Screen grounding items

• • • • • • •

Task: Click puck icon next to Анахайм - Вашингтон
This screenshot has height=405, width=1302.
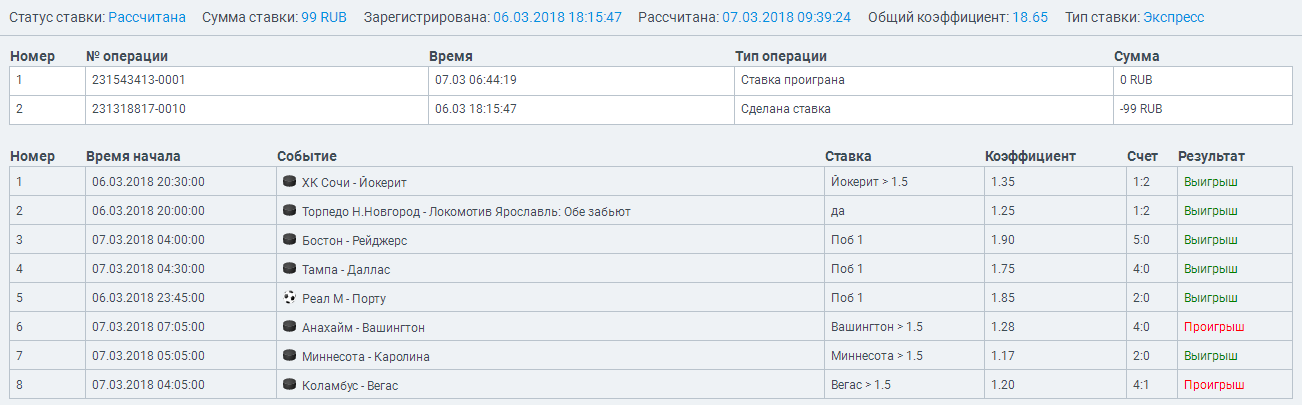Action: click(x=290, y=327)
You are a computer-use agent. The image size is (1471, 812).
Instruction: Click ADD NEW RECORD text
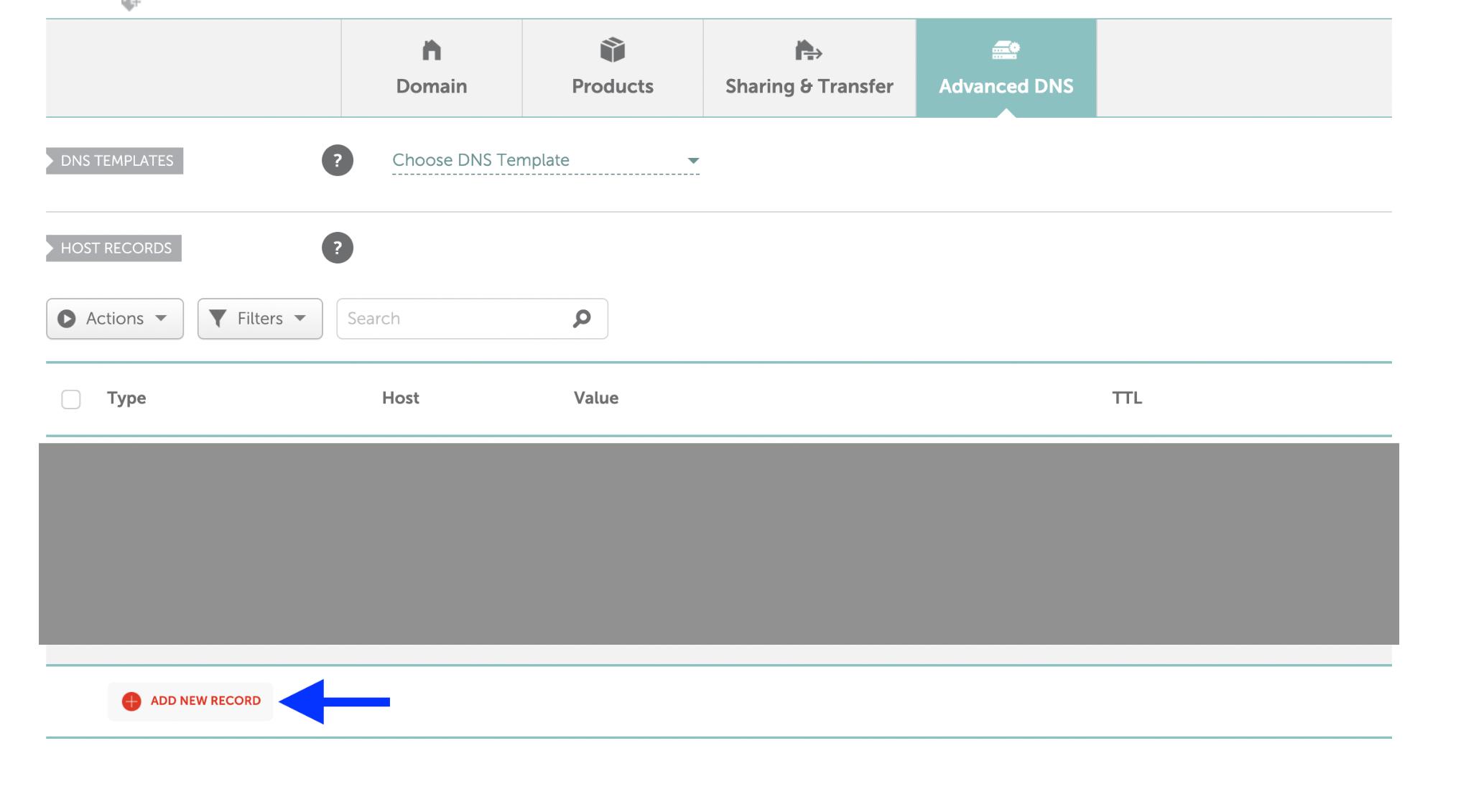(205, 701)
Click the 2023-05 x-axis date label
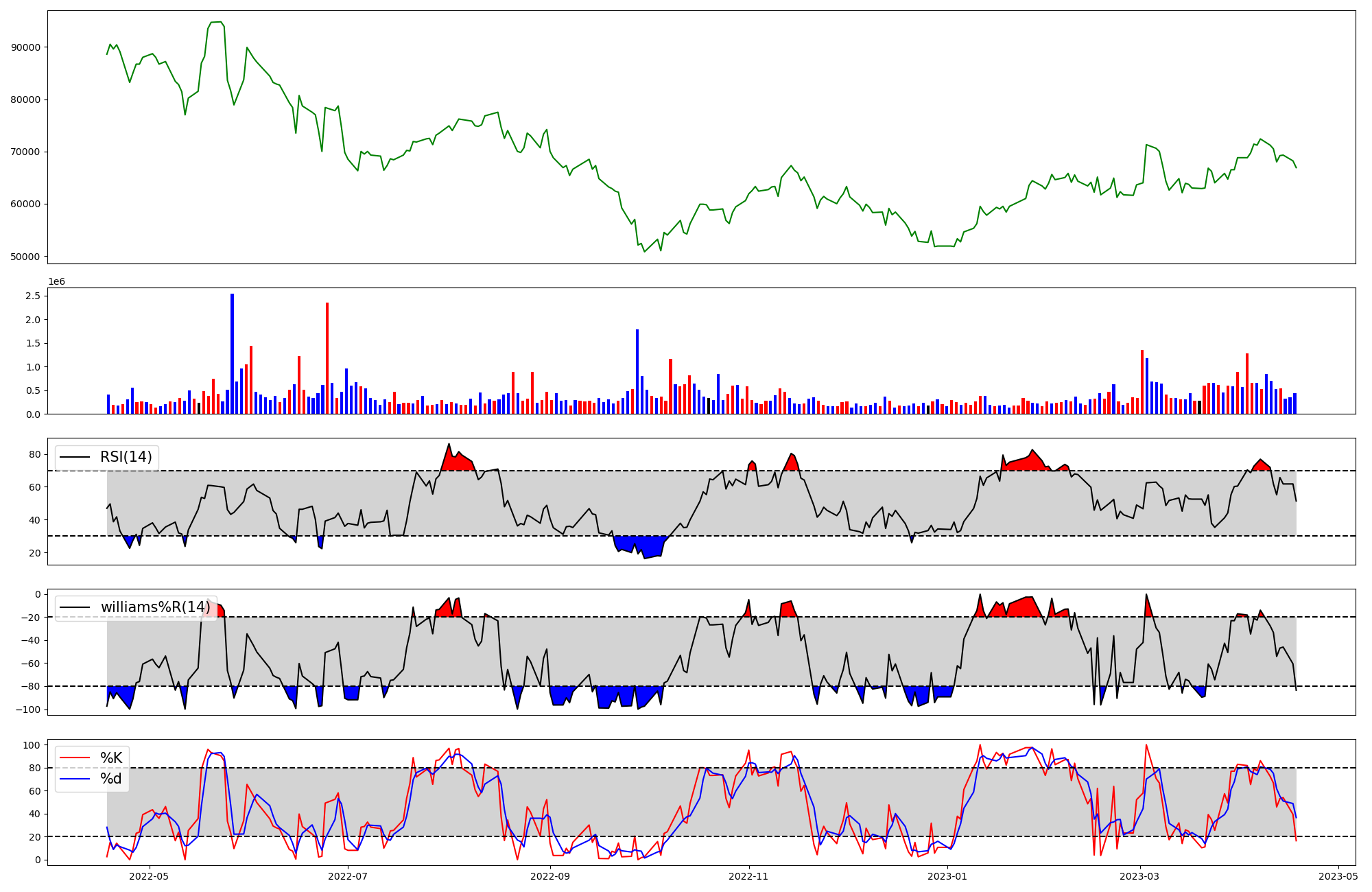The height and width of the screenshot is (892, 1372). click(1338, 876)
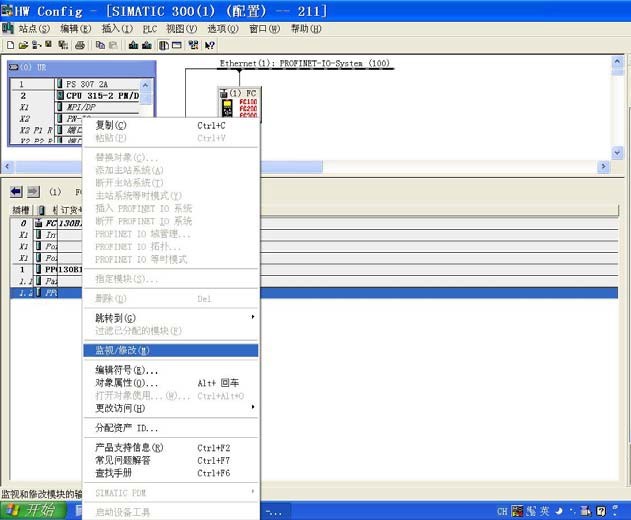Open the PLC menu in menu bar
This screenshot has width=631, height=520.
coord(150,29)
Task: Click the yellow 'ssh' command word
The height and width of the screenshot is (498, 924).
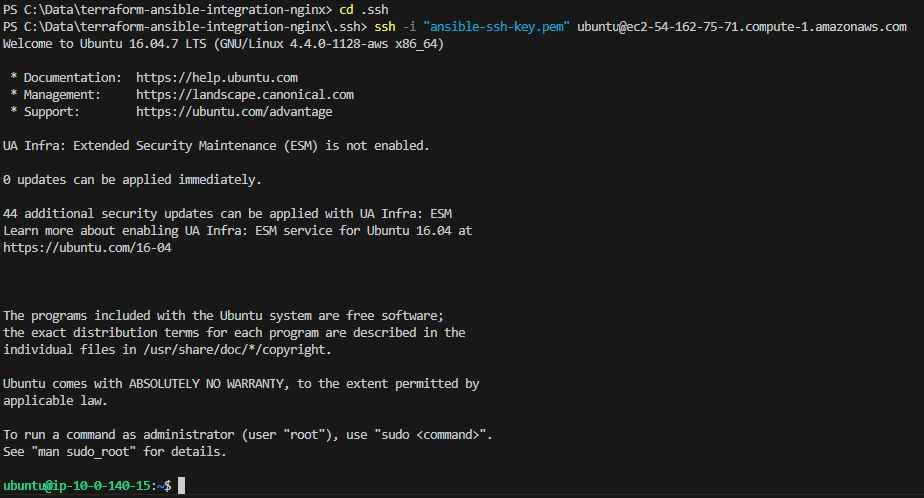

• • • • • • •

Repeat all of the items above word for word, leaving out the pictures.

Task: Click puck icon next to Анахайм - Вашингтон
This screenshot has height=405, width=1302.
Action: click(x=290, y=327)
You are a computer-use agent. The image size is (1471, 812).
Instruction: Click ADD NEW RECORD text
(205, 701)
Click the 2023-05 x-axis date label
The height and width of the screenshot is (892, 1372). click(1338, 876)
Open the PLC menu in menu bar
This screenshot has width=631, height=520.
coord(150,29)
Task: Click the yellow 'ssh' command word
The height and width of the screenshot is (498, 924).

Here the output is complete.